Failed Cases. Our stylization is failed when the reference falsifies color transformation (blue uniform to purple one) in the first row, or reference has an unstable light condition. For example, near-overexposed (on the man’s costume) reference gives near-overexposed result in the first row, same as low-light reference in the second row, as shown in Figure 11.

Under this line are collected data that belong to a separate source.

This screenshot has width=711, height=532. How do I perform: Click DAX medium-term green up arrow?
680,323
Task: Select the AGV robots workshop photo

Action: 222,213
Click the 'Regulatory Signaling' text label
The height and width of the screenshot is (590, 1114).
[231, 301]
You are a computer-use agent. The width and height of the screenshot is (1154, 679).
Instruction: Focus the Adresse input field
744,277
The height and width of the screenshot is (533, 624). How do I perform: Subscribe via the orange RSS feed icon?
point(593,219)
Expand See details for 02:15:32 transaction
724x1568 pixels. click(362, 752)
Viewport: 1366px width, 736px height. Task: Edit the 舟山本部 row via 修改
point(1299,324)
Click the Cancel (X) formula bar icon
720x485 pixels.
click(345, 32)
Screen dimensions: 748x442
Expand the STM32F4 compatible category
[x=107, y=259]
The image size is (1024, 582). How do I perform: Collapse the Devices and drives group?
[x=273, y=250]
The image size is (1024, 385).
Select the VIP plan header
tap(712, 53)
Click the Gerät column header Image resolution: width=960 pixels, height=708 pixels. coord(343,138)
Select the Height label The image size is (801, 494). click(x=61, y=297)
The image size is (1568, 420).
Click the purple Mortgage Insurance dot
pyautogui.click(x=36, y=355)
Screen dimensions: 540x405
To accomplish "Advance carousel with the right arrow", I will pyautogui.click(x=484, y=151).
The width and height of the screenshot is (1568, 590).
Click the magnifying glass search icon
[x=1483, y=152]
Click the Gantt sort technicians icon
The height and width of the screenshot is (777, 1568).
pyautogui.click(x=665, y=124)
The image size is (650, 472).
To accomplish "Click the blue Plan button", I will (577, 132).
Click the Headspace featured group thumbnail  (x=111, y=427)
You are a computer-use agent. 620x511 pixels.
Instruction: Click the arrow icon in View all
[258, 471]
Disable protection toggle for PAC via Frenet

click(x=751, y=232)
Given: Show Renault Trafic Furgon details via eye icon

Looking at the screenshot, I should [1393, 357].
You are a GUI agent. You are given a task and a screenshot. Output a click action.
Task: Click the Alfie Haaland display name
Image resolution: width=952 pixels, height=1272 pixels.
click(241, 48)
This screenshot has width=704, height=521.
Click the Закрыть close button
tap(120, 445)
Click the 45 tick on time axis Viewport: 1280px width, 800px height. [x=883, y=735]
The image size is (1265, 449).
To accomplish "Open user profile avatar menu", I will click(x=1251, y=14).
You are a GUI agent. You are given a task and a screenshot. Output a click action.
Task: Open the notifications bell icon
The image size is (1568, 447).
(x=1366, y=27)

Automatic Beautification. The automatic colorization works can be treated as automatic beautification. They beautify a black-and-white by giving a plausible color based on trained data. However, they aim to synthesize the correct colors but retouched ones. Although the DeepPriors [17] provide a scheme to transfer the color from reference to the black-and-white photo, they still suffer from color mismatched, overflowed. In our case, end-users consider choosing a retouched reference having the similar context as their photo. It presents a scheme for the proposed Deep Preset to select a reference in among well-retouched photos by matching perceptual information [16]. The photo is thus retouched automatically. Visit our repository 111 for more information.

5 Conclusion

We define the color style as color transformation based on low-level image transformations, especially color-shifting methods. On that point, we first present a novel scheme to train color style transfer with ground-truth. Afterward, we propose the Deep Preset to transfer the color style of a well-retouched reference to a photo. Besides, it is also designed to predict the applied preset behind the retouched reference. The experiments show that the representation between photos having the same color style can be learned not only while predicting the same preset, but also in latent space. Consequently, our positive pair-wise loss, optimizing distances between the representable features of same-preset-applied photos, can enhance the color transformation, as shown in Figure 5. As a result, the proposed Deep Preset outperforms previous works in color style transfer quantitatively and qualitatively.